--- WHAT IS EXPECTED ---
The records below hold a stretch from the line with "What type of" through the line with "Book My Appointment (198, 1978)"; return exactly those lines, ends included, and nothing more.

################

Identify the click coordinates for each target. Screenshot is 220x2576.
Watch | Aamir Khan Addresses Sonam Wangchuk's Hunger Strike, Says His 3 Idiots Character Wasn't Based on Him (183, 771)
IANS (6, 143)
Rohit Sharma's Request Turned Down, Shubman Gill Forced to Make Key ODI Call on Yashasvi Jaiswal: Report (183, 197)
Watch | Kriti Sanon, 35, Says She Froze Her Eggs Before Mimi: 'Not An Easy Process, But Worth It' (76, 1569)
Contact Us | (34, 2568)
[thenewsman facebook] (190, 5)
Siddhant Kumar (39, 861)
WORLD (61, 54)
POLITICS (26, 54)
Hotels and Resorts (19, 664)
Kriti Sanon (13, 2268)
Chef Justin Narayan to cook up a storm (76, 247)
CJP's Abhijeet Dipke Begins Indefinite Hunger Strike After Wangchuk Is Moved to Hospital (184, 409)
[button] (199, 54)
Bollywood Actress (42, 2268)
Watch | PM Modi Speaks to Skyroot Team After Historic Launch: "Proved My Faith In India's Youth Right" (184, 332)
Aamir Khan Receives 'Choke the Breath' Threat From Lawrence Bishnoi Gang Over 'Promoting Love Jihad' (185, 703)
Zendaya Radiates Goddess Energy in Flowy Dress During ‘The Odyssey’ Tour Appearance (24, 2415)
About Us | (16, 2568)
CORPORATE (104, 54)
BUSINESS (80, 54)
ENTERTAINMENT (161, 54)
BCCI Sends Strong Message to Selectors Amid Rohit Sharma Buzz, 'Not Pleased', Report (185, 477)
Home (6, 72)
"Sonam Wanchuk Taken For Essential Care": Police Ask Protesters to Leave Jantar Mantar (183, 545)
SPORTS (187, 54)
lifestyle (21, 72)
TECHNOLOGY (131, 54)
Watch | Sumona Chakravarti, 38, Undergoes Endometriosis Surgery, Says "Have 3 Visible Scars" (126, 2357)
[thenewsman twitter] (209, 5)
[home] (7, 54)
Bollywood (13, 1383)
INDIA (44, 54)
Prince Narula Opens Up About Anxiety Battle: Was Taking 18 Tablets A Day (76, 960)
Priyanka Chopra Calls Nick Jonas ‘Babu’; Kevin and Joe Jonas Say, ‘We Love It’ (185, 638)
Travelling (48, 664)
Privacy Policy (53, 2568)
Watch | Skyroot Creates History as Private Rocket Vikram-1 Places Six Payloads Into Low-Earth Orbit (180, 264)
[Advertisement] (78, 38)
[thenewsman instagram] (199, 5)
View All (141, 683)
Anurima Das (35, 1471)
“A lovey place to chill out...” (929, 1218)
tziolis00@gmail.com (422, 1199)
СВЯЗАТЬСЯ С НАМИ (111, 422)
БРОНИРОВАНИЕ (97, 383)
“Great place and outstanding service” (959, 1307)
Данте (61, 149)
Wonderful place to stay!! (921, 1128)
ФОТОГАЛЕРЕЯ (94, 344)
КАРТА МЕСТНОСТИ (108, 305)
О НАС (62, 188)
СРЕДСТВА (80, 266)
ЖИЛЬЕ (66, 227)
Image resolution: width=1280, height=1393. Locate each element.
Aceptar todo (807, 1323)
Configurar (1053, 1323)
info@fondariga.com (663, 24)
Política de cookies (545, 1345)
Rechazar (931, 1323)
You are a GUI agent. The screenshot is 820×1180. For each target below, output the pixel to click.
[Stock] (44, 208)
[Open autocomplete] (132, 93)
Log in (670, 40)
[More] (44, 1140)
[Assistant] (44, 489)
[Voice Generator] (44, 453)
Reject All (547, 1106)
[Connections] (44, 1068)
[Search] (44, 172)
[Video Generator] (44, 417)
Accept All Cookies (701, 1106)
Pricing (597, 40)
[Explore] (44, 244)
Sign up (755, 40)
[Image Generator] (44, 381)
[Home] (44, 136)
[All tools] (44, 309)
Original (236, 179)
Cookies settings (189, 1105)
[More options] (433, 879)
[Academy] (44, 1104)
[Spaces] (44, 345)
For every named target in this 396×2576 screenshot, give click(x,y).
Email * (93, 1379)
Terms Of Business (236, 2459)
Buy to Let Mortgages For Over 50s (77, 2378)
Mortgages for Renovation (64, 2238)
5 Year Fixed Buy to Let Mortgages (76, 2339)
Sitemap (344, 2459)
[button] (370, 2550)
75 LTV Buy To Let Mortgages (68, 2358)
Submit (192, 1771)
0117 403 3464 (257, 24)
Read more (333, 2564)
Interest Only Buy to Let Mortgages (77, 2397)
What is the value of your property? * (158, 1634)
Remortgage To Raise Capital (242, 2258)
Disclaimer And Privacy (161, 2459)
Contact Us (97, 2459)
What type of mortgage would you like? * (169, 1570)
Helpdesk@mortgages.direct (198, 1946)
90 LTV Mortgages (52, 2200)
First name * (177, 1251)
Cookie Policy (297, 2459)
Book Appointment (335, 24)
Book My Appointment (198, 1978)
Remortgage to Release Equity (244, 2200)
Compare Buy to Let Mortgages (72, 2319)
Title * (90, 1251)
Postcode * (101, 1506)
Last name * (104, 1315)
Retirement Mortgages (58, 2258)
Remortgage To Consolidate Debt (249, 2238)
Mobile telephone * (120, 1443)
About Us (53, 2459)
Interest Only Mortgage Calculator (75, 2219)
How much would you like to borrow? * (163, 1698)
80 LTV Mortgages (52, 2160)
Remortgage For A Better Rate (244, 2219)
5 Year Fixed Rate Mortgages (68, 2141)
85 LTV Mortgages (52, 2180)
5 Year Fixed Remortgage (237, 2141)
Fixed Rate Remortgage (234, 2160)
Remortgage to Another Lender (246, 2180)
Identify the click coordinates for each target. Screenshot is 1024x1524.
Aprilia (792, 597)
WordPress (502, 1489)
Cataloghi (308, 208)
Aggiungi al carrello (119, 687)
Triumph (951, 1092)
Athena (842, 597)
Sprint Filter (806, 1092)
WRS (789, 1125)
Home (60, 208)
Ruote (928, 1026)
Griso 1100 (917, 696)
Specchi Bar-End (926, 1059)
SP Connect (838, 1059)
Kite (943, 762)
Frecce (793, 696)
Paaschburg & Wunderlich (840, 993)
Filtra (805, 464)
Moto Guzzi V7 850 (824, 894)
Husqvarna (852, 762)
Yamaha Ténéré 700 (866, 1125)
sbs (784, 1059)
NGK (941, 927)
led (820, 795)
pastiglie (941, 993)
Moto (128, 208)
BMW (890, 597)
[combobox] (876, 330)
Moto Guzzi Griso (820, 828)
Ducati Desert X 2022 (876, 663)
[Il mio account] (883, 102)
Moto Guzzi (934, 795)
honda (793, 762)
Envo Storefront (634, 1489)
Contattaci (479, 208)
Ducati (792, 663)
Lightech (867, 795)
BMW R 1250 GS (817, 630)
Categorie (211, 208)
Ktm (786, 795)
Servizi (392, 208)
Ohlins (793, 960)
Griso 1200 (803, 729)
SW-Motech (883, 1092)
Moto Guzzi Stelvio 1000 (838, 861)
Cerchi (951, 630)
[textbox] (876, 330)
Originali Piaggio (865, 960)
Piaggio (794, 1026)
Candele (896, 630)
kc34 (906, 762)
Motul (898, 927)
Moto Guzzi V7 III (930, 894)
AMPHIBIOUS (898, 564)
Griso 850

################

--- RESPONSE BOX ---
What type of mortgage would you like? * (169, 1570)
Helpdesk@mortgages.direct (198, 1946)
90 LTV Mortgages (52, 2200)
First name * (177, 1251)
Cookie Policy (297, 2459)
Book Appointment (335, 24)
Book My Appointment (198, 1978)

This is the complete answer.